A number of media playback systems use continuous media streams, such as video image streams, to output media content. However, some continuous media streams in their raw form often require high transmission rates, or bandwidth, for effective and/or timely transmission. In many cases, the cost and/or effort of providing the required transmission rate is prohibitive. This transmission rate problem is often solved by compression schemes that take advantage of the continuity in content to create highly packed data. Compression methods such Motion Picture Experts Group (MPEG) methods and its variants for video are well known. MPEG and similar variants use motion estimation of blocks of images between frames to perform this compression.
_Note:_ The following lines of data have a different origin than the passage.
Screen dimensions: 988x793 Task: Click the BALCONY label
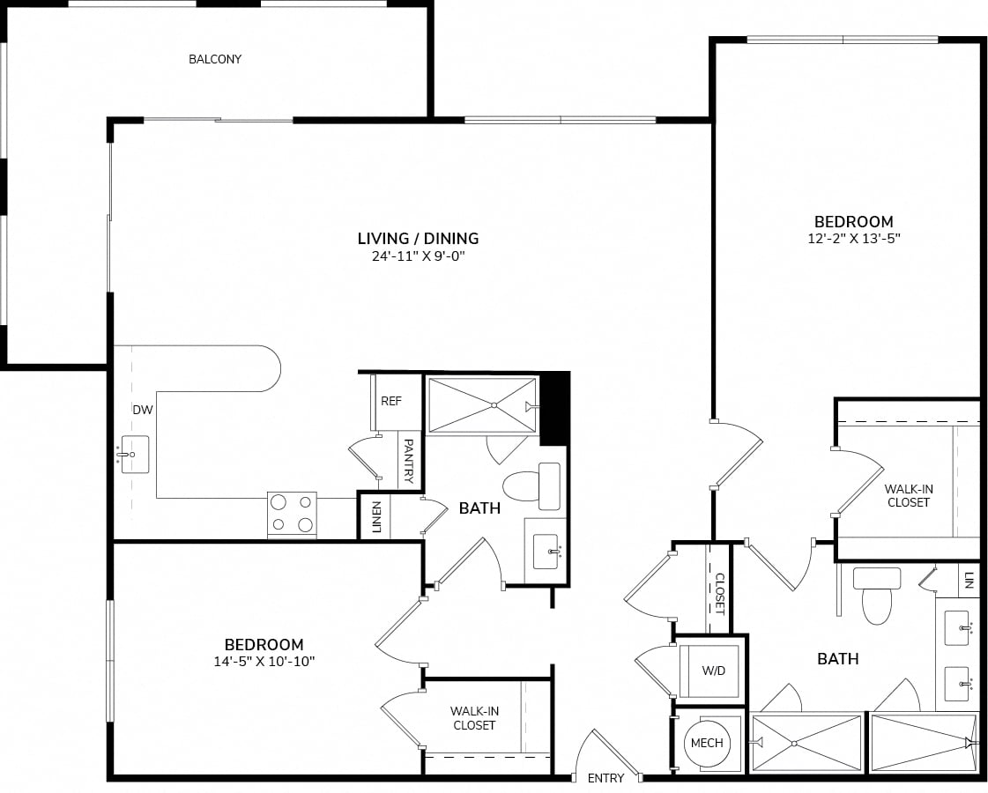point(215,59)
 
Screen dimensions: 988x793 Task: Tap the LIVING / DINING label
point(418,238)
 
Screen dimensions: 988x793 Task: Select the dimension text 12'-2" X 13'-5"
point(854,239)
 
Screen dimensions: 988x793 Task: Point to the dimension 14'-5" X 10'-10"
point(264,662)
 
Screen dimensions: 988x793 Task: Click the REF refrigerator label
point(391,401)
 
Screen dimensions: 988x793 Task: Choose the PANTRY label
point(408,461)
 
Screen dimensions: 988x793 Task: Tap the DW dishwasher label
point(143,410)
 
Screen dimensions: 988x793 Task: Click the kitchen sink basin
point(135,454)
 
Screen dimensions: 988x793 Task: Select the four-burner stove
point(292,515)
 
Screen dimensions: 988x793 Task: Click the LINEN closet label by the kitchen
point(376,517)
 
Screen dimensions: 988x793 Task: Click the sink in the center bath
point(546,552)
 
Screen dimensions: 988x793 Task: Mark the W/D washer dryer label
point(714,671)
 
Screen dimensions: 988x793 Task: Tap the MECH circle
point(707,744)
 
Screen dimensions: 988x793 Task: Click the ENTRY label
point(605,779)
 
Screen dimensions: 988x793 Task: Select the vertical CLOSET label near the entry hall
point(720,594)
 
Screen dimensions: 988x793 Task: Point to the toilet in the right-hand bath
point(876,596)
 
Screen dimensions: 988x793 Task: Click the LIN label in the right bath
point(969,580)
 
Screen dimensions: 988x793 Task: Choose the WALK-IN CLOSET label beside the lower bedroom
point(474,718)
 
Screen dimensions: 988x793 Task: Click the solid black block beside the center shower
point(554,409)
With extremely high resolutions, such as the resolution of 1080i used in high definition television (HDTV), the data transmission rate of such a video image stream will be very high even after compression.
One problem posed by such a high data transmission rate is data storage. Recording or saving high resolution video image streams for any reasonable length of time requires considerably large amounts of storage that can be prohibitively expensive. Another problem presented by a high data transmission rate is that many output devices are incapable of handling the transmission. For example, display systems that can be used to view video image streams having a lower resolution may not be capable of displaying such a high resolution. Yet another problem is the transmission of continuous media in networks with a limited bandwidth or capacity. For example, in a local area network with multiple receiving/output devices, such a network will often have a limited bandwidth or capacity, and hence be physically and/or logistically incapable of simultaneously supporting multiple receiving/output devices.
Laksono, U.S. Patent Application Publication Number 2002/0140851 A1 published Oct. 3, 2002 discloses an adaptive bandwidth footprint matching for multiple compressed video streams in a limited bandwidth network.
Wang and Vincent in a paper entitled Bit Allocation and Constraints for Joint Coding of Multiple Video Programs, IEEE Transaction on Circuits and Systems for Video Technology, Vol. 9, No. 6, September 1999 discuss a multi-program transmission system in which several video programs are compressed, multiplexed, and transmitted over a single channel. The aggregate bit rate of the programs has to be equal to (or less than) the bandwidth (e.g., channel rate). This can be achieved by controlling either each individual program bit rate (independent coding) or the aggregate bit rate (joint coding). Thus in order to achieve such bit rate allocation, with a channel having 150 megabits/second of bandwidth, a first program may use 75 megabits/second, a second program may use 25 megabits/second, and a third program may use 50 megabits/second, with the channel bandwidth being distributed by measuring the bit-rate being transmitted.